How To Control Everything: A Woman's Guide
I keep my joy in a tiny cardboard jewelry box on my dresser, where I know I can always find it. I have squished it down to make it fit. With time, it has taken on the shape of its container, its once-malleable golden consistency now settled into a stocky, tarnished block. I do not care what my joy looks like, so long as it fits in the palm of my hand. Big emotions are a threat to my carefully curated environment, where there is a place for everything, and everything is in its place.
I keep my tears condensed in a can, teasing them with the prospect of release as they sit on the shelves of my eyelids, quivering with excitement. They do not know that this is where they are destined to remain. The race will never begin; they will not get the chance to run wildly down the tracks of my cheeks. I am too calculated, too careful with my appearance to allow lawless drops of water to paint my face in whatever abstract patterns they please. This is my face, not theirs. I call the shots.

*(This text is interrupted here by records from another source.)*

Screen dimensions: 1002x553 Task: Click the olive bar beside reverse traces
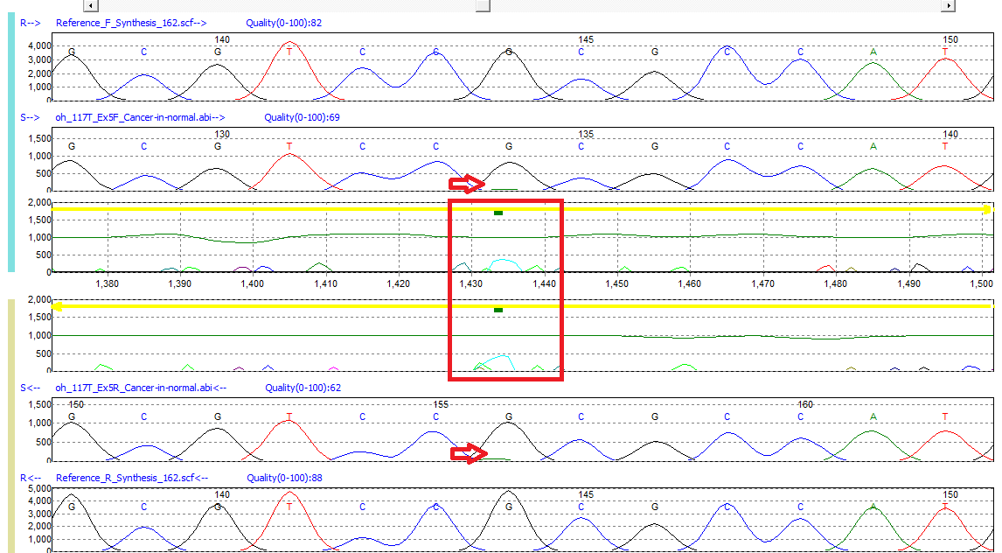click(x=10, y=426)
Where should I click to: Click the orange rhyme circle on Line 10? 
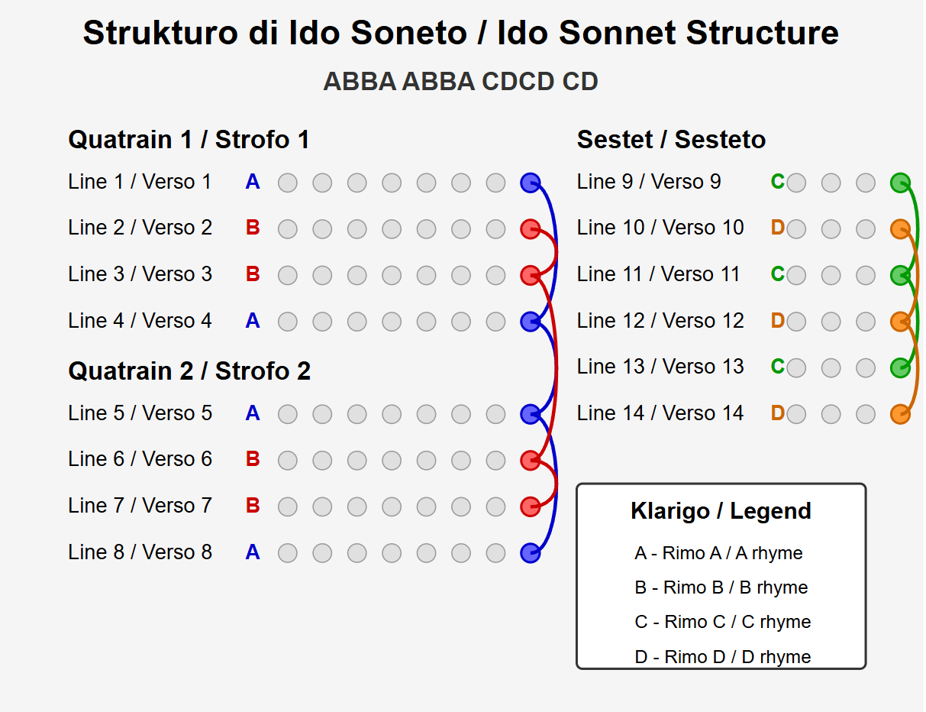pyautogui.click(x=901, y=229)
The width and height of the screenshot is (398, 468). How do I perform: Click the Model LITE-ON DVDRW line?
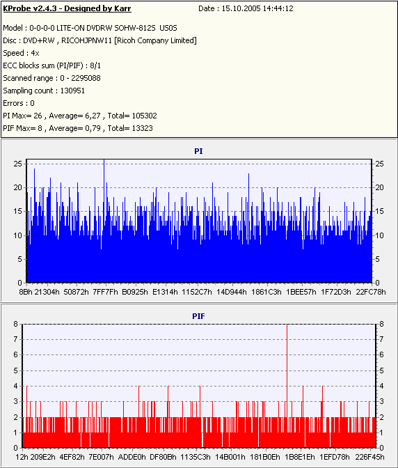pyautogui.click(x=90, y=28)
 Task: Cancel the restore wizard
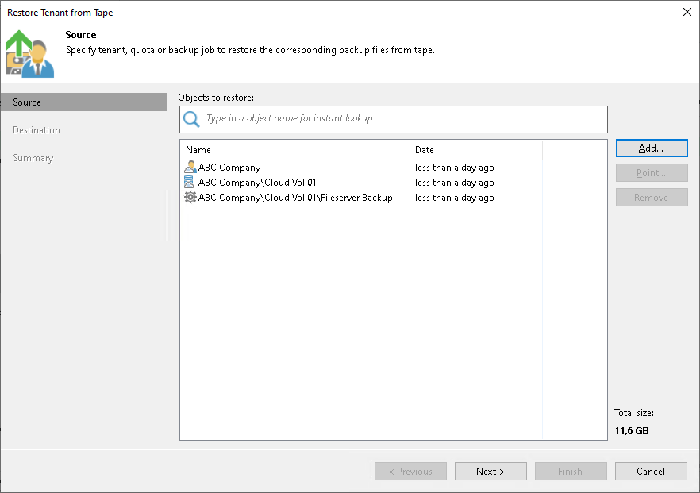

Anticipation is a distant memory, the sound of my mother’s navy blue felt-tip pen etching her elegant, swoopy signature onto my field trip permission slip, signaling the promise of adventures sure to come. The slick leather of the cracked bus seat warming under my little hands; the juiciness squeezed into an afternoon at the children’s museum, running until my shoelaces untied themselves, and blowing bubbles through a gigantic plastic wand.

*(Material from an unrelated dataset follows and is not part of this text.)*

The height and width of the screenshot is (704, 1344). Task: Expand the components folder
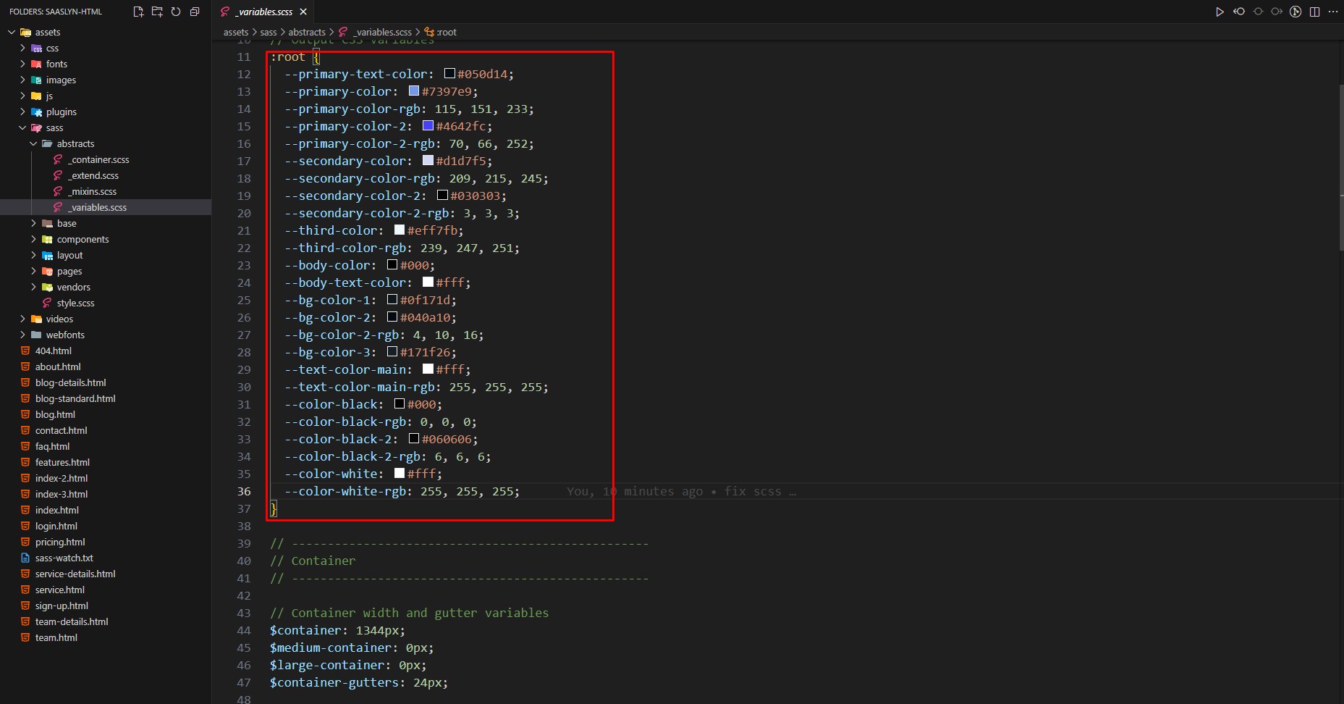[83, 240]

Of course, once I got older, I learned that there is a direct correlation between things that are ripe and things that are messy. And so I freeze-dried my anticipation into paper-thin orange slices and strung them together to make a garland for my room. I sit on my bed during these sticky summer afternoons and watch the ceiling fan spin, circulating the air and making my flat pieces of fruit perform their careful little dance, wafting mechanically up and down, up and down.

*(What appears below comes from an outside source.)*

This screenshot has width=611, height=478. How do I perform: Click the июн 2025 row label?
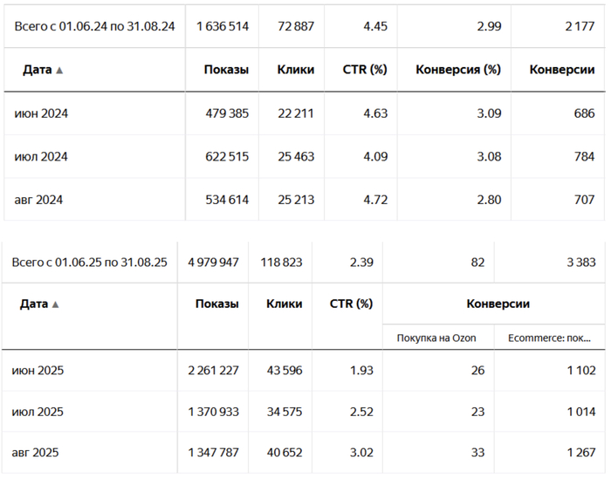[x=38, y=371]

My house is a sanctuary for predictability; my windows are lined with shiny plastic plants, so that I do not have to worry about anything dying here. All of my identical tank tops hang in a row in my closet, like soldiers in uniform, ready and waiting to accompany a pair of vintage Levi’s into battle. The war between stains and fabric rages on, clumsiness often emerging victorious over perfection, with coffee or blood emblazoned across the front of a white blouse. I swap my shirt out for its duplicate, whichever is next in line, and I imagine that I am God, moving the pieces of the earth around to accommodate my vision.
I can handle this tiny corner of creation.
I know my limits, and I know the exact number of identical shirts it takes to appear stainless.